Anyway, I was talking with Lucy, and spouting off the kind of nonsense that kids do.
Me: I think I’ll change my name.
Lucy: Do it!
Me: My middle name is Patrick, so I wanna be called “Rick.”
Even thinking back on this, I cringe a little. Mostly at the idiocy of being a child. I never really liked being a child because I think I always knew how little power I had. And how dumb I was. But also at that god-awful nickname. But, it was 2003 and it was a different time.
Coming off of the band-wagon that was the late ‘90s, I was dead-convinced that the epitome of cool were those cheesy, awkward 90s-00’s white-boy nicknames. “Bobby” was a big hit for me. “Jake,” “Chad” and “Billy” were some other gems. So “Rick” was not entirely unprecedented.
Apparently early 2000s hyper-masculine names were incredibly appealing to me then.
I thought “Rick” was infinitely cool until it was explained to me that nicknames didn’t really work like that. At that point, I was being called “Daniel” fulltime. I had not yet reached my stage of wanting to be “casual and cool” (aka 12), which is when I first started going by Danny. So for those few brief moments in third-grade, I was someone other than Daniel. I was Rick. I was a god.
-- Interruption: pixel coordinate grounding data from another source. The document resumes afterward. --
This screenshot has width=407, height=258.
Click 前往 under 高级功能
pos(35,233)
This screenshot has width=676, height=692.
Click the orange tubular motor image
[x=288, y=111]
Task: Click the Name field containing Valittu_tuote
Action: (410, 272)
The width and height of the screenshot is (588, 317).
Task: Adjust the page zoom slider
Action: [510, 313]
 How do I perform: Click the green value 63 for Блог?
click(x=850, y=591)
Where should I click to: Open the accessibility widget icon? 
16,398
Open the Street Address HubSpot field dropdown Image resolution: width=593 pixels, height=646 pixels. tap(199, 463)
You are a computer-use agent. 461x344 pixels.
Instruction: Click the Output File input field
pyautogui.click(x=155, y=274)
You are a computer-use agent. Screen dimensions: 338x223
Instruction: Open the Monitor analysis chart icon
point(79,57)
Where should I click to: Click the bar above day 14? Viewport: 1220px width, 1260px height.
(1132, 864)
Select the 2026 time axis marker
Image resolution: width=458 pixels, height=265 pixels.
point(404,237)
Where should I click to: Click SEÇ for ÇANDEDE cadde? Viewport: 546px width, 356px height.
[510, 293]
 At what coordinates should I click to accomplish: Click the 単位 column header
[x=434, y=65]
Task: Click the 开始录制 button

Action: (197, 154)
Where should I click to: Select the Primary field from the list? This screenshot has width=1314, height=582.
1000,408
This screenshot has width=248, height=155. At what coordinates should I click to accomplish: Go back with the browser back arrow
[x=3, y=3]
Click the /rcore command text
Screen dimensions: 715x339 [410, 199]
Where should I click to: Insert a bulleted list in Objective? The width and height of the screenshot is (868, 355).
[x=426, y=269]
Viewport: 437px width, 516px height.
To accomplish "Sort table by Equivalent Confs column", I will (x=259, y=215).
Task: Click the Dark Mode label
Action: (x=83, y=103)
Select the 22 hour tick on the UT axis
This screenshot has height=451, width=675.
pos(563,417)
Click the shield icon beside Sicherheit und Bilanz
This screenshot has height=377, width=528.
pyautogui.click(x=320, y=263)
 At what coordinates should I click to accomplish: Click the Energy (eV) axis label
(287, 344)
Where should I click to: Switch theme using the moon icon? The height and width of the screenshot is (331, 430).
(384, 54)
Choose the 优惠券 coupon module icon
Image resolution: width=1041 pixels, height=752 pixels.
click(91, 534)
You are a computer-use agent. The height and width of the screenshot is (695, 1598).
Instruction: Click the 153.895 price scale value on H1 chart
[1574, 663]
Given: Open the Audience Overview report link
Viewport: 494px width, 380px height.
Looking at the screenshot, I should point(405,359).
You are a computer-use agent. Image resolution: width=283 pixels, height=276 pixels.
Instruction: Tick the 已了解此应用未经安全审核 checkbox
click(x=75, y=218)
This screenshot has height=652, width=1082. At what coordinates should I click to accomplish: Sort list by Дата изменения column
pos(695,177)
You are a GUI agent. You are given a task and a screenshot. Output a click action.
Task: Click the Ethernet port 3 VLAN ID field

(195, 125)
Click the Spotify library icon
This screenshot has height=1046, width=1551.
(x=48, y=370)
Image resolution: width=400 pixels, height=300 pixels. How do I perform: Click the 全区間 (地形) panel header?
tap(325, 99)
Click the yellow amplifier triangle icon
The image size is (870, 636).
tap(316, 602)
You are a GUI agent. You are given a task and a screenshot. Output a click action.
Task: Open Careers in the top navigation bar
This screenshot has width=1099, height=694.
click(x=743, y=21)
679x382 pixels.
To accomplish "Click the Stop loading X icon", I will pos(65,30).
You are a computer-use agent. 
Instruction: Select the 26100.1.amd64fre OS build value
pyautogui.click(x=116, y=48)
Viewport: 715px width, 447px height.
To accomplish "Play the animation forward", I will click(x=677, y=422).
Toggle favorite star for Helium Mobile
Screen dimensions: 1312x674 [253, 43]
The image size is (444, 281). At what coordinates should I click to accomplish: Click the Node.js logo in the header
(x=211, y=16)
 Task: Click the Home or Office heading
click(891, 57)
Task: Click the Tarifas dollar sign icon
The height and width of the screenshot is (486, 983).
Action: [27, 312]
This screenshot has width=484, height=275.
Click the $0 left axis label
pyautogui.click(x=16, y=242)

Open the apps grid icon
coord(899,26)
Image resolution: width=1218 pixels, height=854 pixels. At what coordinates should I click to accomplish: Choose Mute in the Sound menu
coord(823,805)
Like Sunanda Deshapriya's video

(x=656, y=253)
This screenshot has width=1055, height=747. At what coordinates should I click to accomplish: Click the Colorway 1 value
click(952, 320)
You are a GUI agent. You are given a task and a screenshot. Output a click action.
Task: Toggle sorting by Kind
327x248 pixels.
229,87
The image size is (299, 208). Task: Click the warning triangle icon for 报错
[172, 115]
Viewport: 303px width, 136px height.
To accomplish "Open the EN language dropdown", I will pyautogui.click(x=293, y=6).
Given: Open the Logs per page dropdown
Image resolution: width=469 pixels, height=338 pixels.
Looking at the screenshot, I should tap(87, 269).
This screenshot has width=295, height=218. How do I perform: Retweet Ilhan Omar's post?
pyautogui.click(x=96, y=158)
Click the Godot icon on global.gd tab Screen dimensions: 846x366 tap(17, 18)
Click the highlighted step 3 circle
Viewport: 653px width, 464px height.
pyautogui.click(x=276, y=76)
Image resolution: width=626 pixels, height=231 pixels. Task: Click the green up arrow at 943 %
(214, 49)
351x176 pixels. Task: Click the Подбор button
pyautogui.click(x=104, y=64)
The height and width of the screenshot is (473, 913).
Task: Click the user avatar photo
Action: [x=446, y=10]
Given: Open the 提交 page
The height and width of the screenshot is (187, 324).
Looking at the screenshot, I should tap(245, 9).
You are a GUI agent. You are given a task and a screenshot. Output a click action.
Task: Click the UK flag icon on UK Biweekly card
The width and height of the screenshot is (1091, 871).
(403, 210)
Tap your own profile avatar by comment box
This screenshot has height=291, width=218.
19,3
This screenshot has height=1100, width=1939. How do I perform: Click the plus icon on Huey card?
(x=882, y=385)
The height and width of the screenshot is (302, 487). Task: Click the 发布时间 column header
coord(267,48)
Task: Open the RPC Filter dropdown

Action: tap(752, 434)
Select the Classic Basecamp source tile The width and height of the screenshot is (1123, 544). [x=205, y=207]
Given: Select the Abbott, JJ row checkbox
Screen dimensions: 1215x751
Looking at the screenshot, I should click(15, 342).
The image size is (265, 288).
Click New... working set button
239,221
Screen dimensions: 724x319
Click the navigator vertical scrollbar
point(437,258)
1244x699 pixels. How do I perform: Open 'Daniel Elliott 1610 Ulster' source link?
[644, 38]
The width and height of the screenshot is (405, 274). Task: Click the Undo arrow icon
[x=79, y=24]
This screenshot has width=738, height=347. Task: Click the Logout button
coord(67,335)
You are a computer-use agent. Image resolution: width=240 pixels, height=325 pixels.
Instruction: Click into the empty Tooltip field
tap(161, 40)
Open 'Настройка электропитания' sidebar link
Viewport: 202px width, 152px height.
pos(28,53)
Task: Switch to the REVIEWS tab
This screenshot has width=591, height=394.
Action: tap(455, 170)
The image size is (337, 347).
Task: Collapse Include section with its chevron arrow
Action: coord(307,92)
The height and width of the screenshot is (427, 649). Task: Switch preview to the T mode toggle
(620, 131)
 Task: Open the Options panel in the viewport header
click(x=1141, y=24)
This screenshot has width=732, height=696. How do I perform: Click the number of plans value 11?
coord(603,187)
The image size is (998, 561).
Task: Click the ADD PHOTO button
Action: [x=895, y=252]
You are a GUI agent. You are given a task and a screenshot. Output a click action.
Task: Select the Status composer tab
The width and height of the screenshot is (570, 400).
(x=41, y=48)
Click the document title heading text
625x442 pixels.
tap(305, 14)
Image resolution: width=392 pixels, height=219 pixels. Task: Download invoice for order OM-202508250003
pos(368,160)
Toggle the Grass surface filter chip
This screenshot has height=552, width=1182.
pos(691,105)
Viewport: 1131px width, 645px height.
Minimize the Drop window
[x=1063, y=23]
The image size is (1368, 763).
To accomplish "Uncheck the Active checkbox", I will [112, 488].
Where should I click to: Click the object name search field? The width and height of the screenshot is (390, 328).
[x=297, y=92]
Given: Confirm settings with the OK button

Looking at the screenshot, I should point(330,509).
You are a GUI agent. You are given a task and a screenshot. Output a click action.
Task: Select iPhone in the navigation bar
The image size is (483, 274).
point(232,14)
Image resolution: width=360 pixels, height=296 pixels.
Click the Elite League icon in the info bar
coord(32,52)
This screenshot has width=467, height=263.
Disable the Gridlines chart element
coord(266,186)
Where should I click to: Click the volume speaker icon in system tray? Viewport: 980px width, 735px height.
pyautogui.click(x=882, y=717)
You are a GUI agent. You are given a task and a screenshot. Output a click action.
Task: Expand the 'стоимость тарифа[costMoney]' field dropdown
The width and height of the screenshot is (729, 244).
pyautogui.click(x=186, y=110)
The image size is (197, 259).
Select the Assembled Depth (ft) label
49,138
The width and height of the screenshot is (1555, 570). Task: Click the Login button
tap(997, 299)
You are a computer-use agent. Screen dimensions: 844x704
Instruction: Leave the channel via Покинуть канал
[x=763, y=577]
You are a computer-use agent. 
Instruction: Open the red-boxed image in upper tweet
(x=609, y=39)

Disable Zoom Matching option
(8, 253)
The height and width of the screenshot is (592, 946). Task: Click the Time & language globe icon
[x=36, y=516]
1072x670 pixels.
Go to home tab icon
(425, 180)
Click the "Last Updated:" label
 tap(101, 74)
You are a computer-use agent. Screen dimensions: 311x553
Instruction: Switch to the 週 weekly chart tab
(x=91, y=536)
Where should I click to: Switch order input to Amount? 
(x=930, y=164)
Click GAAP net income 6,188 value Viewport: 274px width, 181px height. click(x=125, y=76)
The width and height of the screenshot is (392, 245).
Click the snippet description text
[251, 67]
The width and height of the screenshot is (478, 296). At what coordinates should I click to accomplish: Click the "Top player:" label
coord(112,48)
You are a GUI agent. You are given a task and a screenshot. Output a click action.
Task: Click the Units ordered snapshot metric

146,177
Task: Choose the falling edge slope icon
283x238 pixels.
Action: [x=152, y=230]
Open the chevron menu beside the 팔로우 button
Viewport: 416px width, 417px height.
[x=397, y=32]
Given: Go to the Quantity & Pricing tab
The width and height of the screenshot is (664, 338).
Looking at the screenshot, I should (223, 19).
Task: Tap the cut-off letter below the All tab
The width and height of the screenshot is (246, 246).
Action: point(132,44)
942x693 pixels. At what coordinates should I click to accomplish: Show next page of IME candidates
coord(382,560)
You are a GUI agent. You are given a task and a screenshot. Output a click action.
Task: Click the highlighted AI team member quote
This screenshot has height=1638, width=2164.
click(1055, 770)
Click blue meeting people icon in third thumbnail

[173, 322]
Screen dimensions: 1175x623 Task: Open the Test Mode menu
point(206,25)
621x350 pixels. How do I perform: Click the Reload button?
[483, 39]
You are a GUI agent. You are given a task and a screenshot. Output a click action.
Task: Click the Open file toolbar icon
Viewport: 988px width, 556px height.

Sometimes I think about what my life would be like if I were straight. And Rick became the manifestation of that. I think about what he would be doing if he were a real person. What kind of guy he would be. What kind of human he would be.
So I wrote out a little list of what Rick would be like:
1). Embarrassed of the name Rick, and change it to Ricky
2). Love muscle-tanks
3). Slap two pieces of pizza together and call it a pizzandwich
4). Be a ladies’ man
5). Be kind of a tool
6). Love Dr. Dre’s Beats headphones (like a lot; idk why this is so specific)
7). Be really into Survivor
Straight Rick sounds a lot like Gay Danny, except with a slightly less firm grip on reality, and probably a slightly stronger BO. Just kidding, I sweat like a pig. Just kidding(?).
I’m also sick right now, and I can’t tell if it’s allergies or a cold. Could it be both? Could I possibly have that bad of karma? Let’s not answer that. Let me live in ignorance. And igno-dance the night away.
I’ll end this. This is going on too long. I’ll end it. Or will I? I will. I promise. I swear.
3 thoughts on “THE BALLAD OF RICK AND BEING SICK”
I object to your opinion of your eight year old self!! Even though you were a handful, I loved that eight year old who gave great hugs and knew how to put a smile on my face! And I still do!!
You’re too kind. No literally you’re too kind. I was a tiny terror. But obvs cute.
Most eight year olds are terrors! But you being a cute, sweet loving kid helped! I remember taking you three ice skating when your sisters were in girl scouts and you held my hand to help me around so that I wouldn’t fall. You were probably around eight then. A terror wouldn’t do that!